Just sayin’…

March 18th, 2024Just sayin’…

Great to see the Daylesford Guide Hall getting the renovations it needs for a new generation of Guides. And apparently Brownies are now Junior Guides.

By Donna Kelly

Great to see the Daylesford Guide Hall getting the renovations it needs for a new generation of Guides. And apparently Brownies are now Junior Guides.

I was a Brownie as a kid. And then a Guide for a bit. Neither were really my cup of tea. Even then I had problems with authority and it might have been the 70s and things might have been a-changin’ but not so fast at good ol’ Franga.

We had to wear our uniforms and I remember forgetting my hat. I was getting told off when I replied that you weren’t meant to wear hats inside – probably because I watched my rapidly balding father remove his hat as he entered buildings.

“Aha,” was the retort. “That is just men. Think about the Queen, she always has her hat on.” And thus started the life of a republican.

We also got snap inspections – on what we had in our pockets. Now, at the time, I was about seven, and my mum washed our clothes and we put them on clean – and empty. But apparently to Be Prepared – thanks Baden-Powell – you had to have all manner of things in your pockets. Bits of string to tie stuff up, elastic bands for wayward hair, coins for emergency telephone calls, a packet of matches for a quick billy boil. I had nothing. Nada. I was officially unprepared.

It was also awful with the Guide Hall just over the way from the Scout Hall.

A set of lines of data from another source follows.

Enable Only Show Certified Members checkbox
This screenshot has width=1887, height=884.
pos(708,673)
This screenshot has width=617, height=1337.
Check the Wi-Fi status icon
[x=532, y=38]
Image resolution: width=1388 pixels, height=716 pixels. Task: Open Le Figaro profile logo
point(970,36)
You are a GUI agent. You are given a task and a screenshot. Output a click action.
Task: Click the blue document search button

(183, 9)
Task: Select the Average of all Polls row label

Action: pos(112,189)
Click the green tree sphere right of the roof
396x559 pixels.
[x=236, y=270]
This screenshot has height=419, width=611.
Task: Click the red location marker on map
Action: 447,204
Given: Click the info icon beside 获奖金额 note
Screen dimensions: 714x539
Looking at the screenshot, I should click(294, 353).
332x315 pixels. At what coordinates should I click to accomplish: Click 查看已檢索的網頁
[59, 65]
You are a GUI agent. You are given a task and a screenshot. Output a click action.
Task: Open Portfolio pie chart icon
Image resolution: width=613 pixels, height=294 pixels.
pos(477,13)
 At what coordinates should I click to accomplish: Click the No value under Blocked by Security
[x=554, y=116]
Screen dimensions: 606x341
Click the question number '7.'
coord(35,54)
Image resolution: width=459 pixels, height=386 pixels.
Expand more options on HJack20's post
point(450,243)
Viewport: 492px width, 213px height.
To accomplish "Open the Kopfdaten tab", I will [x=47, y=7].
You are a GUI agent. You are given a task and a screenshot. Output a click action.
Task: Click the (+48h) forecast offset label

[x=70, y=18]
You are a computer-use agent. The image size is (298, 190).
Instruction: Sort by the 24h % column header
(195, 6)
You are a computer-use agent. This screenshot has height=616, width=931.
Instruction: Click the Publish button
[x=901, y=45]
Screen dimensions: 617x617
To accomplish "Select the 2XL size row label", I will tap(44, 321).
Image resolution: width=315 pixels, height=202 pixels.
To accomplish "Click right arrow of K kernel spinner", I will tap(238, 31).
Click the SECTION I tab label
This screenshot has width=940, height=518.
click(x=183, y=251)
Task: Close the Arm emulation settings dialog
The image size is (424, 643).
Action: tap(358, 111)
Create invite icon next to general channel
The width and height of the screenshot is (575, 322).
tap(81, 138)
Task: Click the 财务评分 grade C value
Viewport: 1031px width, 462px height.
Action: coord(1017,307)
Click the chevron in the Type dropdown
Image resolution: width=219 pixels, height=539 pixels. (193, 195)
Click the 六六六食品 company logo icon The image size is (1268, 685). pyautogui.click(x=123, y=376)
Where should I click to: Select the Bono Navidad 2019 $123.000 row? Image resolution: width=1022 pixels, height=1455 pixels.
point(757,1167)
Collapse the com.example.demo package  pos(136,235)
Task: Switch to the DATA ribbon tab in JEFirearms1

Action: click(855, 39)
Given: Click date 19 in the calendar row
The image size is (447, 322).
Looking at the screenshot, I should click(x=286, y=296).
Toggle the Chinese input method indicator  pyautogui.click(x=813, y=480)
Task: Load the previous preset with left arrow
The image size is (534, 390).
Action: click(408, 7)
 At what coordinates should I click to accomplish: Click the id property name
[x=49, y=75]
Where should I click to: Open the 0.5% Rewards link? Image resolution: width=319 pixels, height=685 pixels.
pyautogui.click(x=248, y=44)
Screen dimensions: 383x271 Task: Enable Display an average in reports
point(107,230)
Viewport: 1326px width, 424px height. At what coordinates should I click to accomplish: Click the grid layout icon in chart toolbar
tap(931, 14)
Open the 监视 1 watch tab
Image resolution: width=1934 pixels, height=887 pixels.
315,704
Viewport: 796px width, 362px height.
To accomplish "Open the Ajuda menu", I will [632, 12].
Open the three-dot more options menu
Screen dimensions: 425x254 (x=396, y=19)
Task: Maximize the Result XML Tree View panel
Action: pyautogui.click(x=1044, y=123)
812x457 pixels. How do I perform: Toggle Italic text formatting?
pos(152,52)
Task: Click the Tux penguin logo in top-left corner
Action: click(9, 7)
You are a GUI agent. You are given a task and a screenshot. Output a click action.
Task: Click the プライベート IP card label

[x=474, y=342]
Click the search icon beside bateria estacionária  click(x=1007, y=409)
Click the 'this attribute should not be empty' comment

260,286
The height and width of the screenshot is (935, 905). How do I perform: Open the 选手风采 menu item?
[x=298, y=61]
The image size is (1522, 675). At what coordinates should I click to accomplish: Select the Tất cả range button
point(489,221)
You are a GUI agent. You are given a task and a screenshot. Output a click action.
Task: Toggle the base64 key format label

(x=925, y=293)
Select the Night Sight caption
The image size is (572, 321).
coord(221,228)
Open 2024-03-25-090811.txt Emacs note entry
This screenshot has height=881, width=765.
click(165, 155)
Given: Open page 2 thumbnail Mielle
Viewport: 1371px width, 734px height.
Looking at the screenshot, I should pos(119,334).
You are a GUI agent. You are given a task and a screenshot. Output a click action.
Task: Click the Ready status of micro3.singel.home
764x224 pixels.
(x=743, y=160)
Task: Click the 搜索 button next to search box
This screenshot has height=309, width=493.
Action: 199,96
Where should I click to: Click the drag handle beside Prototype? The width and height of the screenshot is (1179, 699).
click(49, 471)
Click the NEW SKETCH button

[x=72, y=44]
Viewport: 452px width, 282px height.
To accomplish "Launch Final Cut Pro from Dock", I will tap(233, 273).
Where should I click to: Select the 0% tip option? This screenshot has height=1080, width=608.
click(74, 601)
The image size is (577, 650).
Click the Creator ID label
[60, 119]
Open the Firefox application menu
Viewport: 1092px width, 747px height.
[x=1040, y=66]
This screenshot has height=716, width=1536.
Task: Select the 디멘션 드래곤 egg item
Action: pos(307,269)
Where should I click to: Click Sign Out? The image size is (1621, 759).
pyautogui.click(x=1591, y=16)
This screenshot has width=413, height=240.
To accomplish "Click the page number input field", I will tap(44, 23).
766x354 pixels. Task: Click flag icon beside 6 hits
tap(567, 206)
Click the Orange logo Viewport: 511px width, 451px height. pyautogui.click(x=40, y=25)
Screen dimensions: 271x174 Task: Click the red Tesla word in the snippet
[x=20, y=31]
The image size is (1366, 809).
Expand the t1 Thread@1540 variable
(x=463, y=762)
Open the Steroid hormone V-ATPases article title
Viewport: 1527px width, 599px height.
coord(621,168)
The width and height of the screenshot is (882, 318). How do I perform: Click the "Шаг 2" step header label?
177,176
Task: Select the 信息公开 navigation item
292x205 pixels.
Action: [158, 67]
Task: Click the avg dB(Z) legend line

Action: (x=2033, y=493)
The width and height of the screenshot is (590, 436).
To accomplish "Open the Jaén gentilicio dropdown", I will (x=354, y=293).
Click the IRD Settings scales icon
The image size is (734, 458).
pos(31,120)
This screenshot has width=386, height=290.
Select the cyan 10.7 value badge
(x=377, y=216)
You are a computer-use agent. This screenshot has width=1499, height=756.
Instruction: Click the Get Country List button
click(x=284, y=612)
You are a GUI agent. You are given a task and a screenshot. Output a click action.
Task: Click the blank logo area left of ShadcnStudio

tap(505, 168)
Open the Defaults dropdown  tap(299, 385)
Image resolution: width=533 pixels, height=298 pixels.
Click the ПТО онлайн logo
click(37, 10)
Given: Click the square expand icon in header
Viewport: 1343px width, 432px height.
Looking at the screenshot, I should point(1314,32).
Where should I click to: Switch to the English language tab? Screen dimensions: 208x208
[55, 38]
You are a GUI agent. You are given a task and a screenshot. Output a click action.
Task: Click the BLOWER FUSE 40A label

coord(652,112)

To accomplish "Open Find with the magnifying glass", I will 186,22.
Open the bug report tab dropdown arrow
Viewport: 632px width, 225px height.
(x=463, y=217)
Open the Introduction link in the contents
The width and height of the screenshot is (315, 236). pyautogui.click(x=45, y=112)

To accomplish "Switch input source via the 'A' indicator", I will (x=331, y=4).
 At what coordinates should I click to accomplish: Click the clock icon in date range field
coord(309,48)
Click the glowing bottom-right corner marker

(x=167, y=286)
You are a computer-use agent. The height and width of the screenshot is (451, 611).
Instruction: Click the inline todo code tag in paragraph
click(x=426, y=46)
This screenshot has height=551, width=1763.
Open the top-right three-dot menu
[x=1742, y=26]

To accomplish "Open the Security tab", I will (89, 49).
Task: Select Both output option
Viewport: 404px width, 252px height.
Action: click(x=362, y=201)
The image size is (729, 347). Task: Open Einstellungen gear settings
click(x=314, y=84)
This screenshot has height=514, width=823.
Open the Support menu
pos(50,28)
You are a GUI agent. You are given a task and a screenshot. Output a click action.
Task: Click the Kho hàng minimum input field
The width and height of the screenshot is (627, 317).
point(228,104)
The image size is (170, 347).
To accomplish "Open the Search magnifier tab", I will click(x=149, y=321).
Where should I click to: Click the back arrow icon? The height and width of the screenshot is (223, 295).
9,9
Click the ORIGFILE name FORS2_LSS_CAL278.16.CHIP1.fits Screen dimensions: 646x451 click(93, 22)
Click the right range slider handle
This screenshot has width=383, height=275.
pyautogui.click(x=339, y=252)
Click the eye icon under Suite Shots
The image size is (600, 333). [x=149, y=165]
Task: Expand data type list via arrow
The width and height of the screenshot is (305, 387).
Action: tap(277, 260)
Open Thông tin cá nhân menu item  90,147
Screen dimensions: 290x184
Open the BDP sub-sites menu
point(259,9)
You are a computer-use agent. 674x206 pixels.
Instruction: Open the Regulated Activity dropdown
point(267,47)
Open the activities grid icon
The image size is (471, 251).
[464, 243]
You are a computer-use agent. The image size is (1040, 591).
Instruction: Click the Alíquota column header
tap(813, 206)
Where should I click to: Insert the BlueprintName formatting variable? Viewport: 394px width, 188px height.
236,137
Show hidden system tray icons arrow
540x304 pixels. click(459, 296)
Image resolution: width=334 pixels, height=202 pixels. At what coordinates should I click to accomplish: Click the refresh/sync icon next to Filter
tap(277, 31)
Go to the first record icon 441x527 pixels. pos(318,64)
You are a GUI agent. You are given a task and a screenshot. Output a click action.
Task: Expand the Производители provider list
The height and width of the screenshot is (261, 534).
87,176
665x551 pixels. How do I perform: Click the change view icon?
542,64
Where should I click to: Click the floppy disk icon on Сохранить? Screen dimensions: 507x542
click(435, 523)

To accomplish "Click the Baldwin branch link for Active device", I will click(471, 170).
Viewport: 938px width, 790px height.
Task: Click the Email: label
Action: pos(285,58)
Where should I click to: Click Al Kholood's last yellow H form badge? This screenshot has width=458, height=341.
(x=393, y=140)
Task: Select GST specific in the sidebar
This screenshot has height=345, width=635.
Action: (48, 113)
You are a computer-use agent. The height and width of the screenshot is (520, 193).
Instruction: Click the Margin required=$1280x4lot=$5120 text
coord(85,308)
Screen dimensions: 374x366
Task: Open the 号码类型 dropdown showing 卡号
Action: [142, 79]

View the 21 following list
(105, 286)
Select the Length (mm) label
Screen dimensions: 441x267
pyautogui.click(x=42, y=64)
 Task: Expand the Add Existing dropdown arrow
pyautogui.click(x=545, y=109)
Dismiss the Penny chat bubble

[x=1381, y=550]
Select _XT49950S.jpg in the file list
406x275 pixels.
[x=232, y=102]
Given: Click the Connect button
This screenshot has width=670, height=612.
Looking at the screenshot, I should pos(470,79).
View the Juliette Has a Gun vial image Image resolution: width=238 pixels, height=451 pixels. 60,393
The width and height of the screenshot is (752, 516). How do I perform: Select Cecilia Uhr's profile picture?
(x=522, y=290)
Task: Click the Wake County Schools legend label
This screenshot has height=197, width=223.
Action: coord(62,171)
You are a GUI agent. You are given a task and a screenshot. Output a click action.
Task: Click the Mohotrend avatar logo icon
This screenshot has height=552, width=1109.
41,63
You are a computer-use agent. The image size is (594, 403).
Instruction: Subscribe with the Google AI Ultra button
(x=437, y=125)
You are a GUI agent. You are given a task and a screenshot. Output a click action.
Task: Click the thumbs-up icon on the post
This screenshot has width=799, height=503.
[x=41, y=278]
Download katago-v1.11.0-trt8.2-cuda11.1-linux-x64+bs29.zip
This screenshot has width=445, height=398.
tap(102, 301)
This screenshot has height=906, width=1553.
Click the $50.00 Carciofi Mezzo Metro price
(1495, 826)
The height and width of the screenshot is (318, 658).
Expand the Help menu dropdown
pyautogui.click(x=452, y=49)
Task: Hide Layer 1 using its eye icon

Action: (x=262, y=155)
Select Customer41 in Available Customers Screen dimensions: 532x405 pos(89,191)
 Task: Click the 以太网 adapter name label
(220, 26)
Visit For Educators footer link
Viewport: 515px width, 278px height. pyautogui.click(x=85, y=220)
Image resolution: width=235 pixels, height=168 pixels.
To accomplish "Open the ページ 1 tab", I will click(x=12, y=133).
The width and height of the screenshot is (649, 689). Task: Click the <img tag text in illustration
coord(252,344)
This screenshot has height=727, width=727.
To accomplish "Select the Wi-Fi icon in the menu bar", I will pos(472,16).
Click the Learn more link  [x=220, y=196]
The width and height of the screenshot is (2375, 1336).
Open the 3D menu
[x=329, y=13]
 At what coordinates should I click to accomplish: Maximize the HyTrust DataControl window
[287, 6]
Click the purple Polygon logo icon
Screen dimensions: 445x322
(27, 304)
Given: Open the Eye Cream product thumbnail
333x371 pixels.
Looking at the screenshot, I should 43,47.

As we learnt the right way to sweep and sew, we could hear the boys hooting and hollering and having the most jovial time. Of course, looking back, I hope they were having a jovial time and not hollering for any other reason.

I remember well the only game we did play was where we turned a small mixing bowl, filled with flour, upside down and the leader, Kanga perhaps was her name, gently pushing five-cent coins into the mix.

The fun part was leaning over, with our hands firmly behind us, picking the coins out of the flour with just our teeth. It was my turn, and all was going well, and it looked like I might have finally nailed something, when my cousin reached forward and pushed my entire face into the bowl. It was like blackface but in reverse.

Everyone, but me, even Kanga, laughed and laughed. Hmmm.

I have two other vivid memories of Brownies. Mucking around inside the hall when the session was over and someone calling out “someone’s grandfather is here” and of course it was my balding, older dad, coming to pick me up.

I remember not even correcting the kid, just getting my stuff and wandering off to the car. Dad was in another memory. We had to gain as many badges as we could and I was going for the apparently easy Homemaking one. How hard could it be?

The handbook suggested that if your parents went out for dinner you quietly prepare a cuppa for their homecoming. So out came the good china, the silver cutlery, a little sugar bowl, milk in the tiny jug and some of those lovely square mint chocolates you used to get after dinner. And typing this I realise that is why they were called after dinner mints.

Anyway, I left it all in the dining room and snuck around into the hall when I heard them arrive. I was feeling pretty happy until I heard my Dad shout “what’s all this shit” and Mum trying to quieten him down.

They never mentioned anything about your dad coming home half cut. You know, the wonderful 70s. I am sure it is all different. And if those ads for “dads for us” are anything to go by, so is parenting 101.

One last thing, and this is nice. I wrote a column back at Christmas about a bloke who was signwriting, by hand, the two butcher shops in Daylesford. Beautiful calligraphy. He told me during Covid he used to scroll through the phone book and randomly choose names and send them wonderful notes of hope – with no return address.

I said I could have done with one of those – and one arrived last week.